Opotiki Mayor, Lyn Riesterer explained that LTPs outline the many things a council does and how they fit together. They explain what will be done over at least the next ten years, why the council is doing those things and their associated costs.
“It is always that last aspect – the costs – that get the most attention. Councils have a very long list of required activities and functions passed down through legislation from central government. And the community also has a long list of functions and services that they would like Council to focus on. And Council has even more facilities, infrastructure and services inherited in varying states of age and repair,” Mayor Riesterer said.
Almost all these activities, in Ōpōtiki’s case, need to be funded through rates.
The Mayor pointed out that rates are rising everywhere in the country, anywhere from a few percent to 15 or 20 % in some places. She explained that is because there are a few key factors that are consistent across most councils.
“We have more ‘core tasks’ to focus on handed down through legislation from Wellington. We have increasingly complex challenges of climate change and covid economic impacts. We have complex housing and social challenges, and we have aging infrastructure coming to end-of-life at around the same time in many cities and towns. And in Ōpōtiki, we have also historically (over previous generations) kept rates as low as possible at any cost which has led to an underinvestment in much of our infrastructure. It is now catch-up time for most of NZ.
“As councillors we understand all these pressure but also work very hard to ensure that as much as possible the costs don’t fall too heavily on current ratepayers – that is why we spread the costs over the life of assets through loan funding or delay some projects and so on,” Mayor Riesterer said.
In preparation for LTP adoption, Council have held workshops and adopted a number of documents to help work through the issues including the financial strategy, infrastructure strategy, levels of debt and levels of service. Key to decision making has been the community feedback on the LTP proposals, both formal and informal.
“We had amazing feedback on our LTP and people spoke well and passionately, wrote in or spoke to a councillor to make sure the community voice is front and centre in our discussions. Thank you to everyone who made the time to do that,” Mayor Riesterer said.
The LTP document outlines the direction council will take for the coming ten years. Significant cost increases in asset depreciation costs, changes in funding from Waka Kotahi, changes in the rating of Māori land, and increases in solid waste disposal costs put significant pressure on funding.
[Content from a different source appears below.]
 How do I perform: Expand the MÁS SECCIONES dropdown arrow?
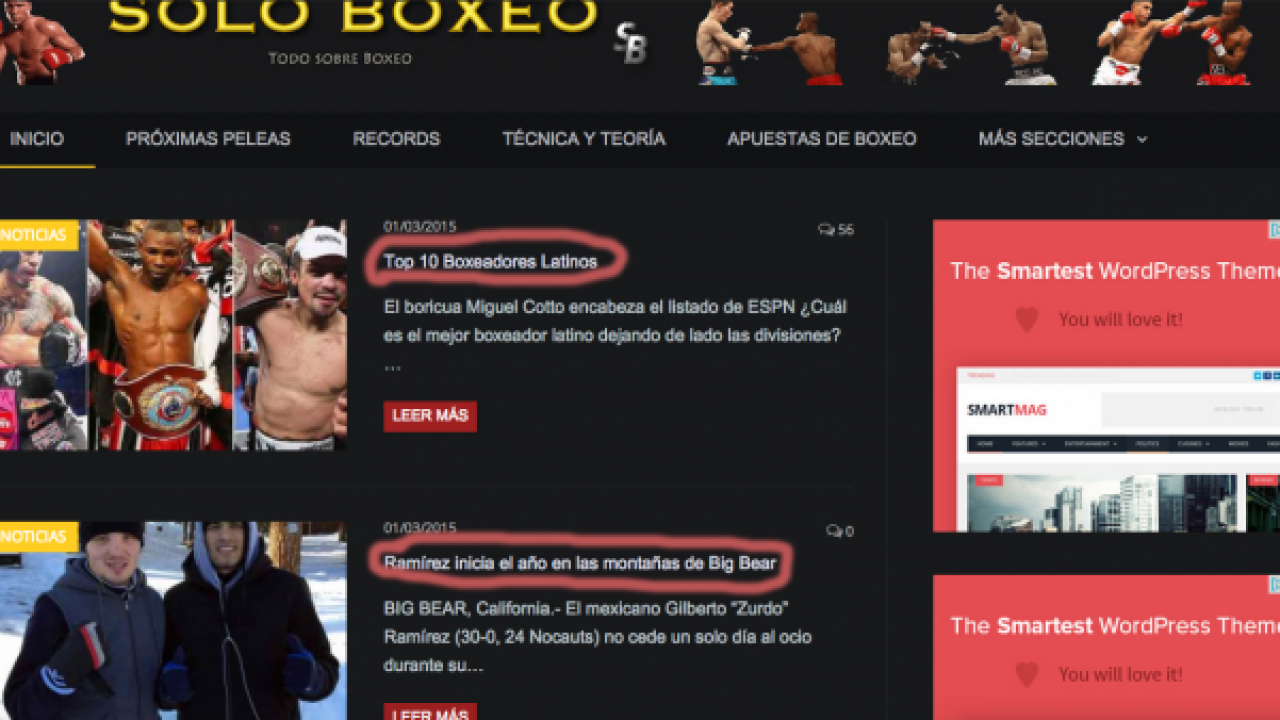[1142, 140]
However, Council have held the rates down by delaying the roll out of mobile services to the coast by a year, removing the recently resolved additional budget for horse management, reducing the budget for the bins activity, making an assumption of grant funding for sewerage reticulation (following the preparation of a business case), increased regulatory revenue assumptions, and not fully funding depreciation.
On average this is a rate requirement of 6.33% increase in rates across the district. This will impact different property types in different ways and the new rates will apply from 1 July this year.
A full copy of the Ōpōtiki District Council 2021-2031 Long Term Plan is available on the Long Term Plan page on this website.